Prepararsi all’inverno


Novembre si congeda piangendo tutte le sue lacrime, devastato da una tristezza incontenibile. Ma l’autunno, quasi sempre fedele al suo copione, non potrebbe terminare in altro modo.

Ora bisogna prepararsi all’inverno, a giornate rigide e tetre, a lunghe ore prive di luce. Ma non è così difficile, basta volerlo: si tratta solo d’inventare sfumature di rosso da sovrapporre all’oscurità del cielo. Rosso d’emozione, rosso di passione, rosso come il fuoco in un caminetto, che, se alimentato con costanza e dedizione, arde senza spegnersi.
Sono soltanto accorgimenti, piccolissimi gesti quasi invisibili ai più. Ma fanno la differenza.

Passioni scatenate (II)


Come ho scritto in un altro post, non amo le telenovelas e ne ho viste soltanto due non interamente, più una decina di puntate di Cuore selvaggio.
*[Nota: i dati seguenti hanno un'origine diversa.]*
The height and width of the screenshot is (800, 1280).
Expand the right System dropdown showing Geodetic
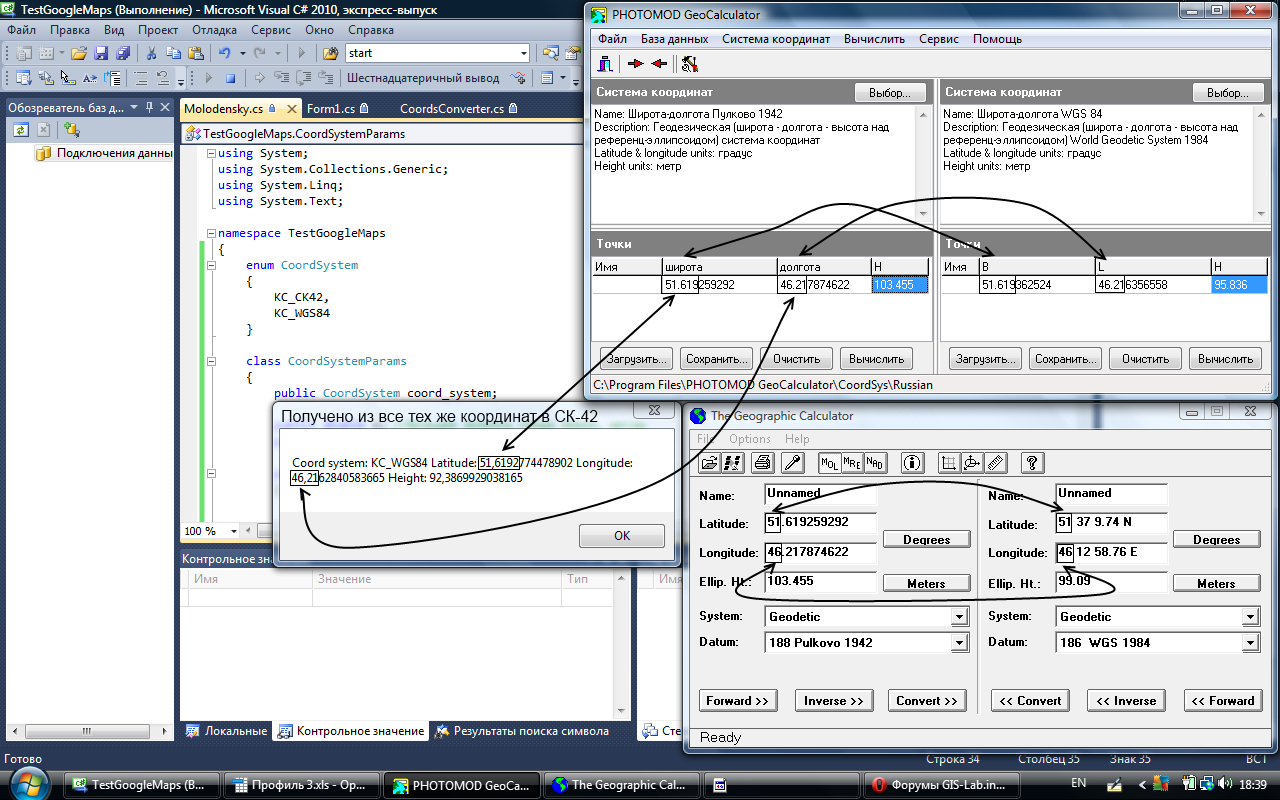click(1250, 617)
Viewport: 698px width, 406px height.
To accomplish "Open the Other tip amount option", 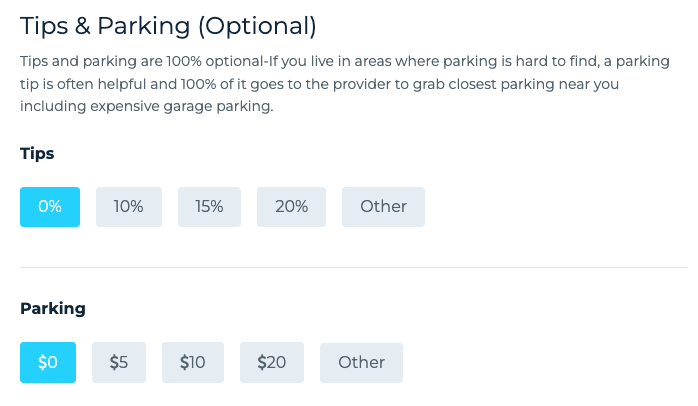I will click(383, 207).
In queste ho notato il ripetersi di uno stereotipo: la presenza della donna-infermiera.
L’eroina, una fanciulla sospirante, avvolta in pizzi e trine, ingenua, lacrimante, onesta e impegnata a struggersi per amore, non fa altro che ricamare, prendere il tè e chiacchierare con altre femmine. Poi, a un certo punto della vicenda, il maschio della situazione viene gravemente ferito e lei olè!, d’improvviso si trasforma in un’esperta infermiera.
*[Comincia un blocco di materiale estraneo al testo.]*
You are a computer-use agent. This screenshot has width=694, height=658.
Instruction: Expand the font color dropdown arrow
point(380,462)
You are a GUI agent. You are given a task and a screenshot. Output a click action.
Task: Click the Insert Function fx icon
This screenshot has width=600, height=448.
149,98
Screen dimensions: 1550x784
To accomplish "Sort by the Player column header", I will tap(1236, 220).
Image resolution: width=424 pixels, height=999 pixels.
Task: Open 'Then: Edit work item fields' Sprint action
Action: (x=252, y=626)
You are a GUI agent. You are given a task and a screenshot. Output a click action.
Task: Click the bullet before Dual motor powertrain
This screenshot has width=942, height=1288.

Ad esempio, in Amor real Manuel, il protagonista, viene condotto a casa pieno di sangue dopo che un disgraziato l’ha impallinato a dovere sperando che morisse. A questo punto che accade? Quella lagna della moglie Matilde, che piange in ogni puntata per i motivi più disparati, comincia a prendere catinelle colme d’acqua e panni bianchi e, prima dell’arrivo del macell…, ehm, del medico, opera con abilità sulla profonda ferita di Manuel improvvisandosi infermiera provetta. Naturalmente piange per tutto il tempo, ma in questo caso le sue eccessive lacrime hanno almeno un senso viste le condizioni del consorte.
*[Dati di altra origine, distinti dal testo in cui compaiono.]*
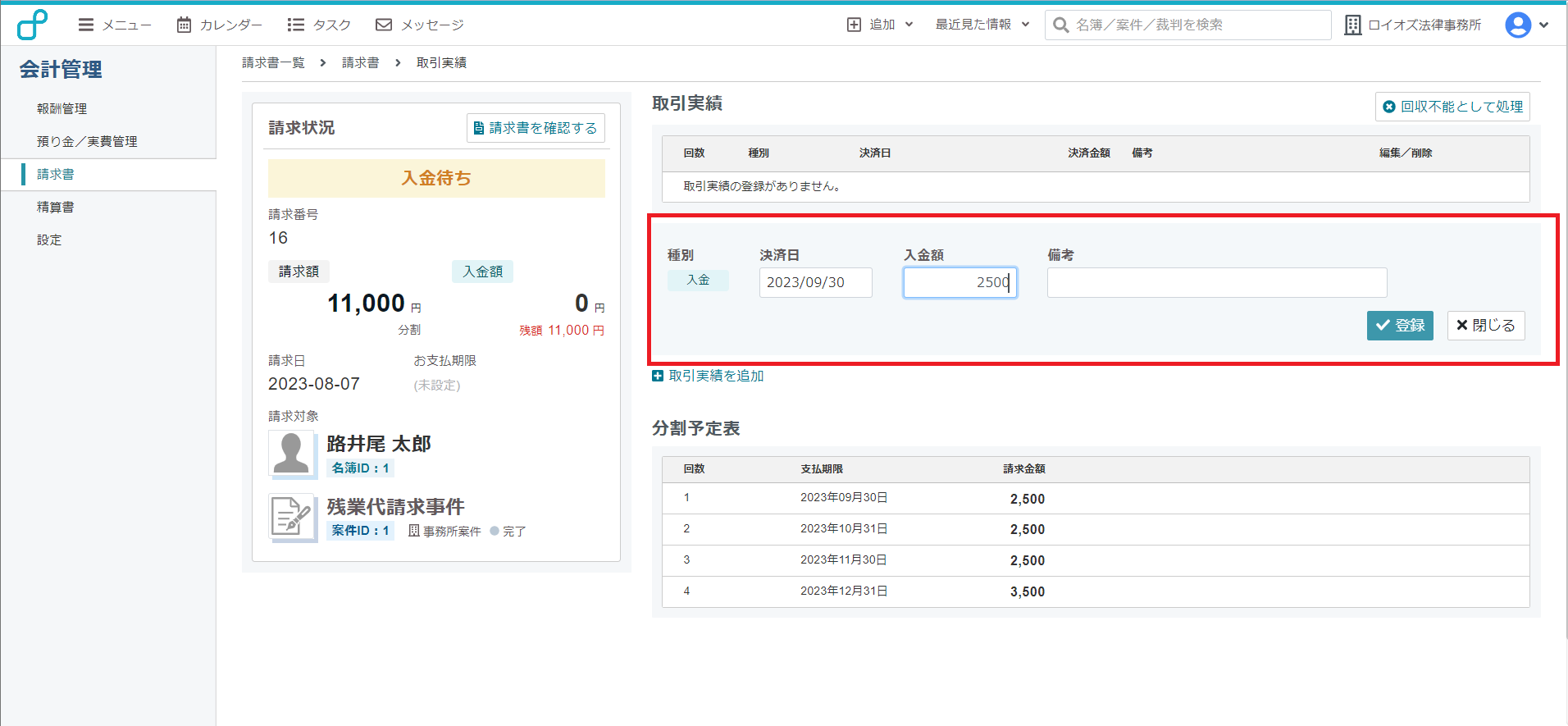Click the user avatar icon
This screenshot has height=726, width=1568.
tap(1517, 25)
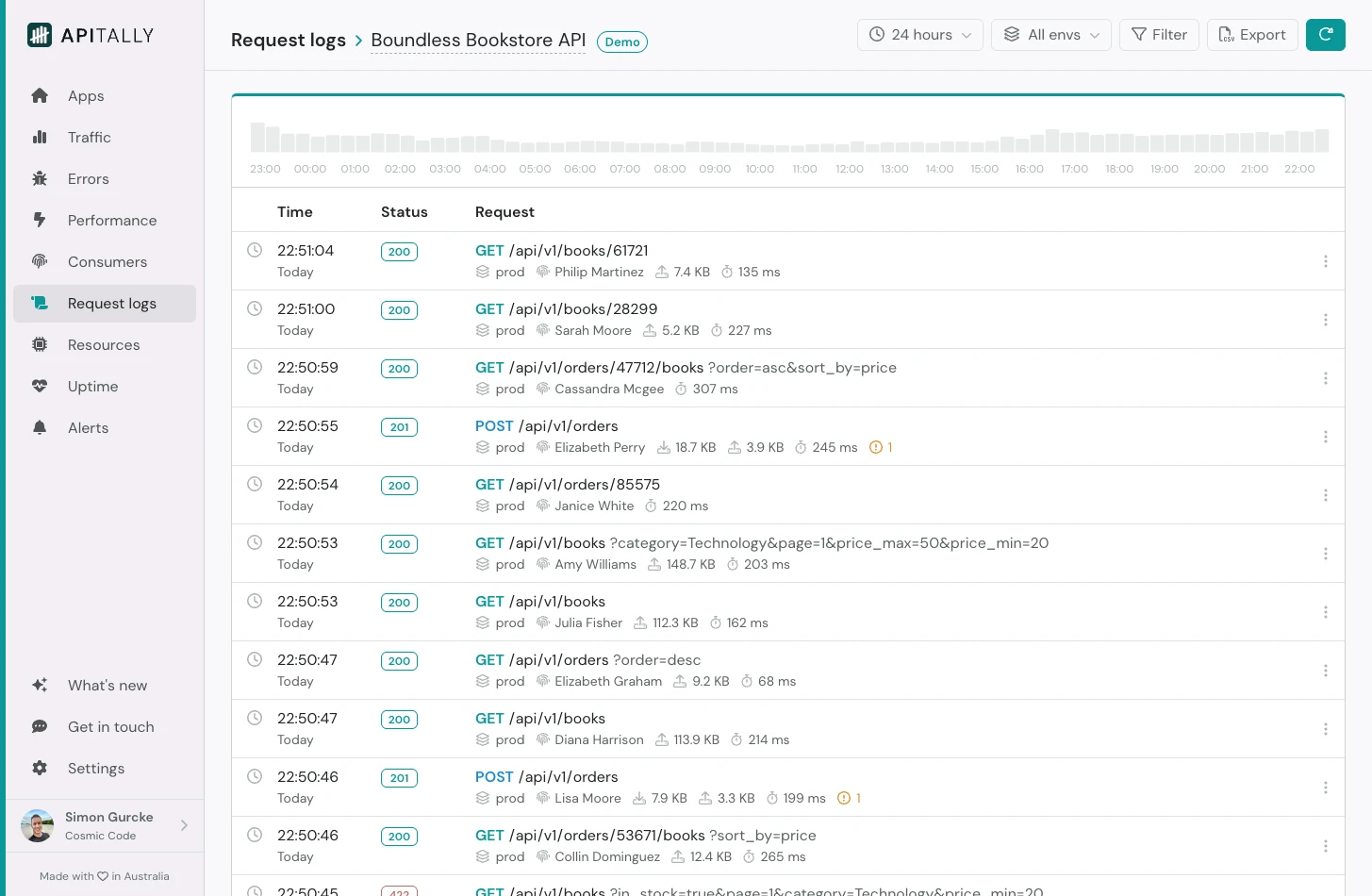Open the 24 hours time range dropdown
This screenshot has width=1372, height=896.
[x=919, y=34]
Ora, se immagino me stessa al posto di Matilde – io però non piango per ventiquattro ore di fila tutti i giorni dell’anno –  temo che il povero Manuel morirebbe dissanguato perché, oltre a non essere infermiera, non saprei neppure improvvisarmi tale. Questa mia inettitudine, però, ha un lato positivo: farebbe terminare la telenovela in tempi assai ragionevoli, accorciandola di circa due terzi del totale. Il classico caso, dunque, in cui una mancanza o difetto si rivela invece un pregio.
Al di là di ciò, resta vivo l’importante quesito: fra i sogni segreti di molti maschi, aleggia forse la figura della donna-infermiera?

Ottobre se ne va


Termina uno dei mesi più affascinanti dell’anno, con i suoi insuperabili languori e i suoi momenti di timida serenità alternati a ombre improvvise. Dopo averci regalato giornate luminose e tranquille, ottobre esce di scena tristemente: la pioggia è il suo pianto, le gocce che cadono dal cielo sono le sue lacrime prima del congedo.
Quest’ospite così gradito tornerà fra dodici mesi. Ogni volta che se ne va, mi sembra di non averlo saputo apprezzare abbastanza, di averlo colpevolmente trascurato, di non aver avuto il tempo necessario per ammirarlo, per afferrarne sfumature e segreti, e per amarlo quanto merita.